ARLINGTON, VA – Sen. Kevin Cramer (R-N.D.) told Exchange Monitor’s Nuclear Deterrence Summit Wednesday there was a “pretty cohesive desire” to finish funding the government, but “whether we get it done by Friday” he was unsure.
Friday, Jan. 30 is the final day of funding in the current continuing resolution (CR), which extended fiscal 2025 funding levels until that date to end the longest shutdown in U.S. history. If Congress cannot agree on a stopgap spending bill by then, the government will enter a partial shutdown, meaning only agencies that did not receive funding from the six enacted fiscal 2026 appropriations would be affected and start to furlough employees and close non-essential operations.
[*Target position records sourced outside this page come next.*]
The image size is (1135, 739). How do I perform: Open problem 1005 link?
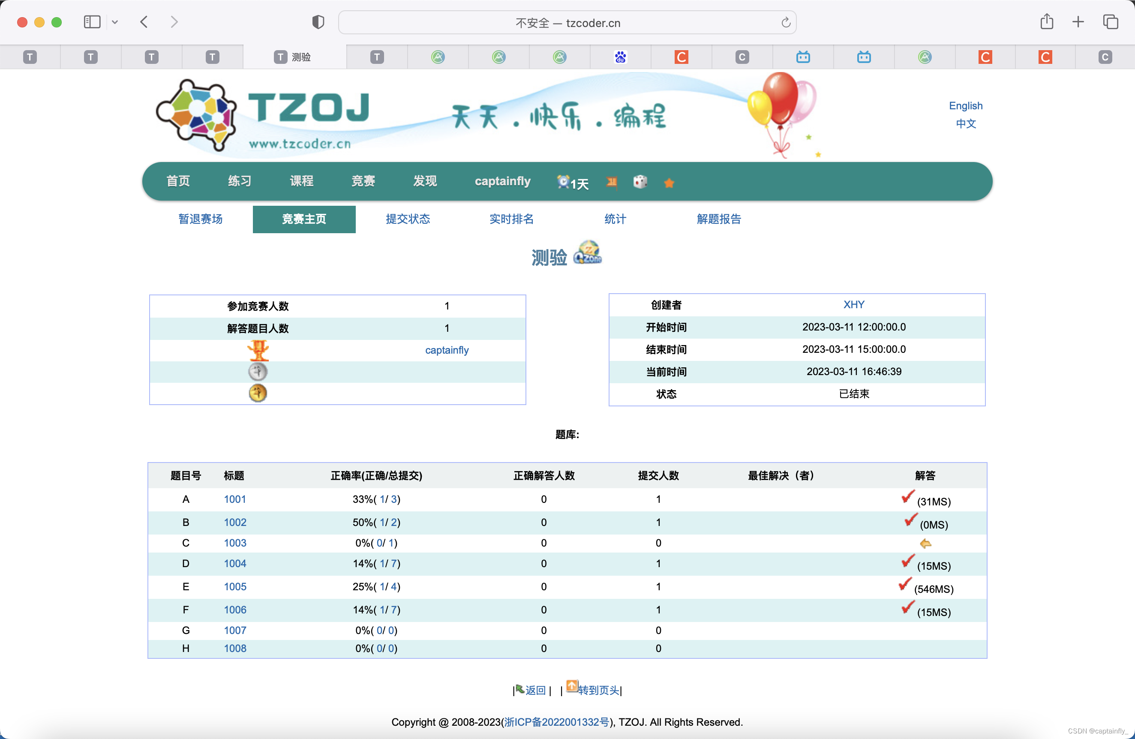[235, 586]
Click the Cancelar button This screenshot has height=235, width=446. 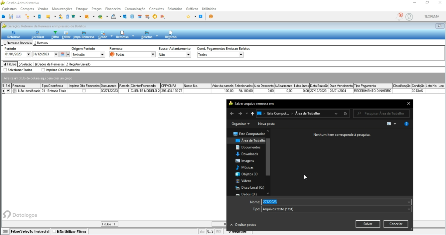coord(396,224)
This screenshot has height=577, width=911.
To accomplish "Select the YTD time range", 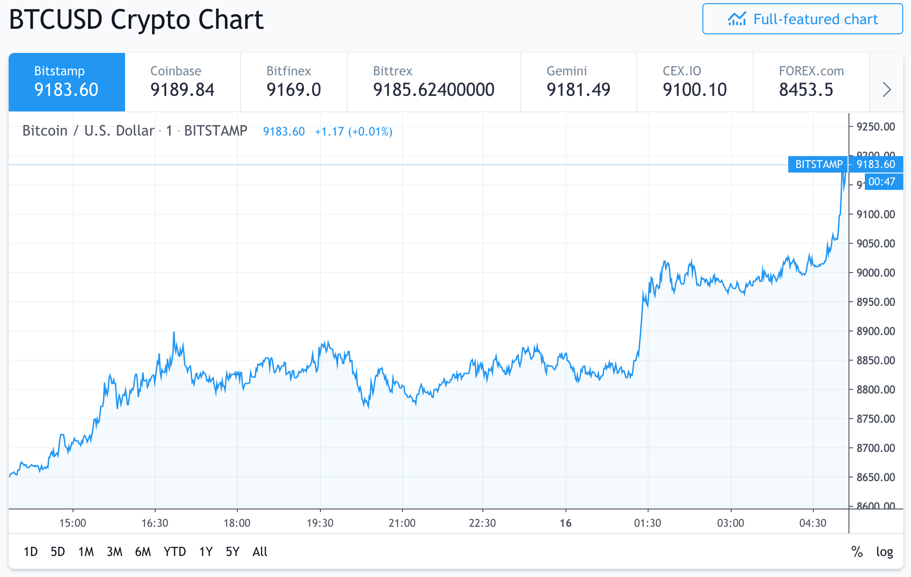I will coord(175,552).
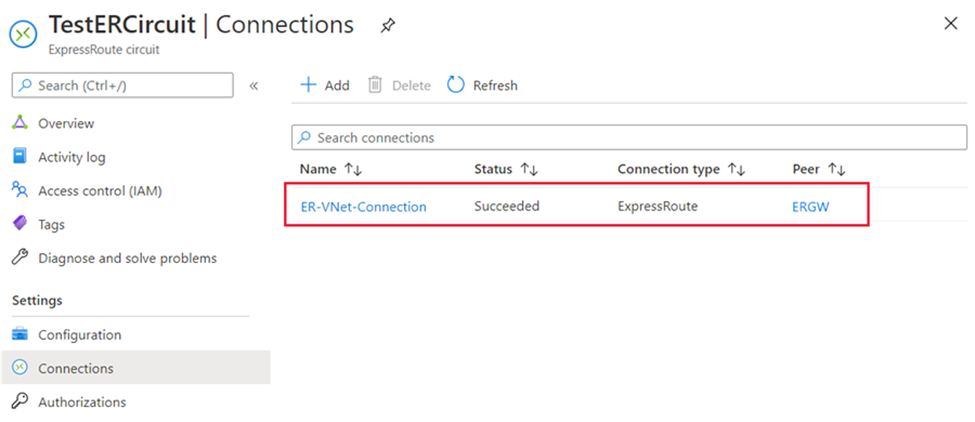This screenshot has width=975, height=422.
Task: Add a new connection
Action: (325, 86)
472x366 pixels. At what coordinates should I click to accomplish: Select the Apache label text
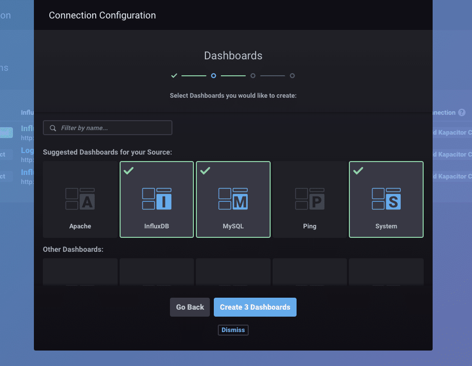pyautogui.click(x=80, y=226)
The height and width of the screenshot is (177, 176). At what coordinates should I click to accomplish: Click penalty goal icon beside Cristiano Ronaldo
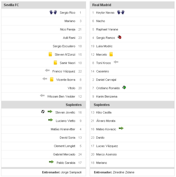[x=124, y=88]
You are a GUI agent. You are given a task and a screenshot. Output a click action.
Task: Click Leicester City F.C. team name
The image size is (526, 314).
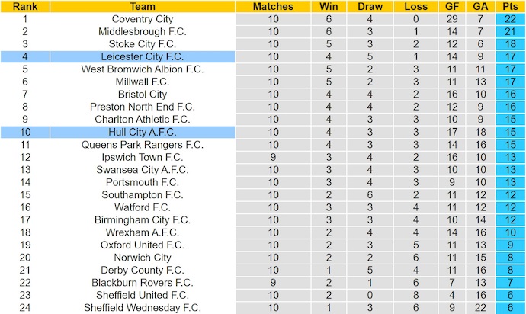click(x=142, y=56)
Fortunately for those who work in the Department of Energy, President Donald Trump signed a recently-passed minibus spending package, which includes the Energy and Water appropriations bill that funds DOE and the National Nuclear Security Administration (NNSA), into law Jan. 23.
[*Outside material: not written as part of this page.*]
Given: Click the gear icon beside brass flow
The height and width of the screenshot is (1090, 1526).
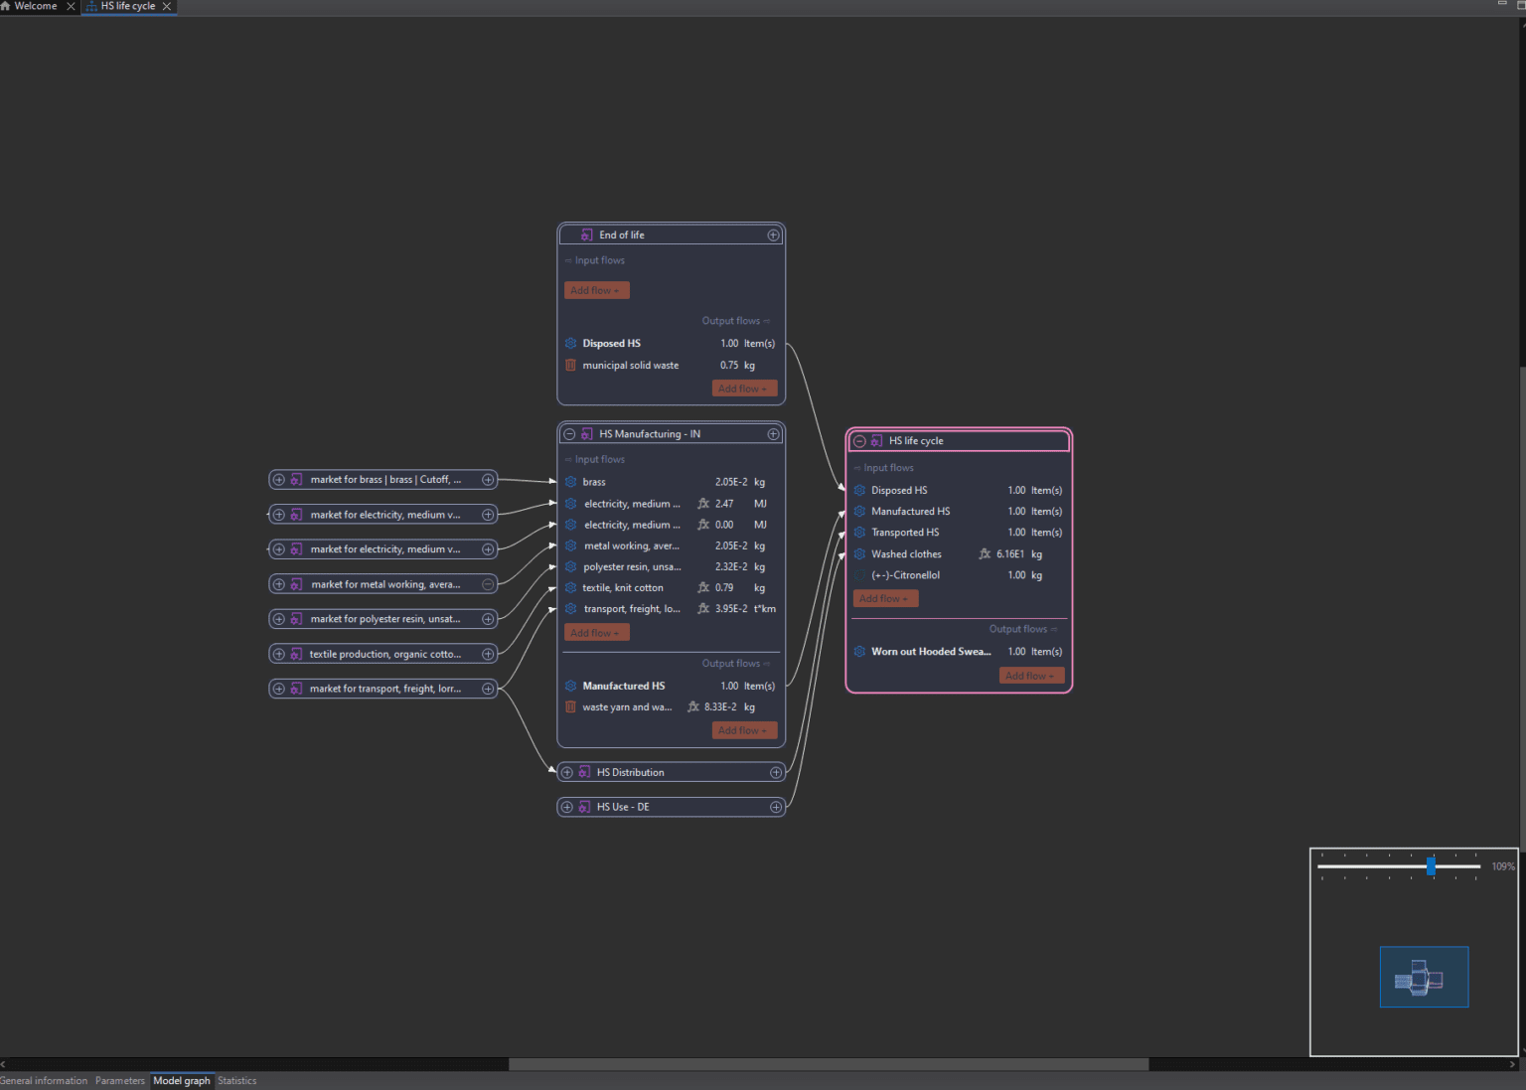Looking at the screenshot, I should (x=570, y=482).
However, agencies like the Defense Department and the State Department would still face a lapse in funding if a CR is not signed by the end of the week.
Thursday afternoon, a little over 24 hours after Cramer’s speech, all Democrats and seven Republicans, even including Senate Majority leader John Thune (R-S.D.), voted against a massive six-bill spending package that included Defense and the State Department. Democrats are demanding Republicans and the White House agree to separate the funding for the Department of Homeland Security (DHS), which oversees the U.S. Immigration and Customs Enforcement (ICE), from the rest of the agencies in the package in the wake of the killing of Alex Pretti by federal agents in Minneapolis.
The hope from Democrats is that funding and policies for DHS and ICE can be renegotiated, but approval for that requires all 100 Senators.
“There’s a desire to get it done,” Cramer said, but while “there’s, I think, a desire among Republicans who would love to do their whole six bills, a realization that we probably aren’t going to and we still require 60 votes.”
Cramer added that the House likely cannot get back in time to vote if the Senate passes an eleventh-hour resolution different from what the House passed, meaning final approval could still be delayed by Monday. He also added DHS and ICE would remain operational even in the event of a partial shutdown due to funding in Trump’s reconciliation package.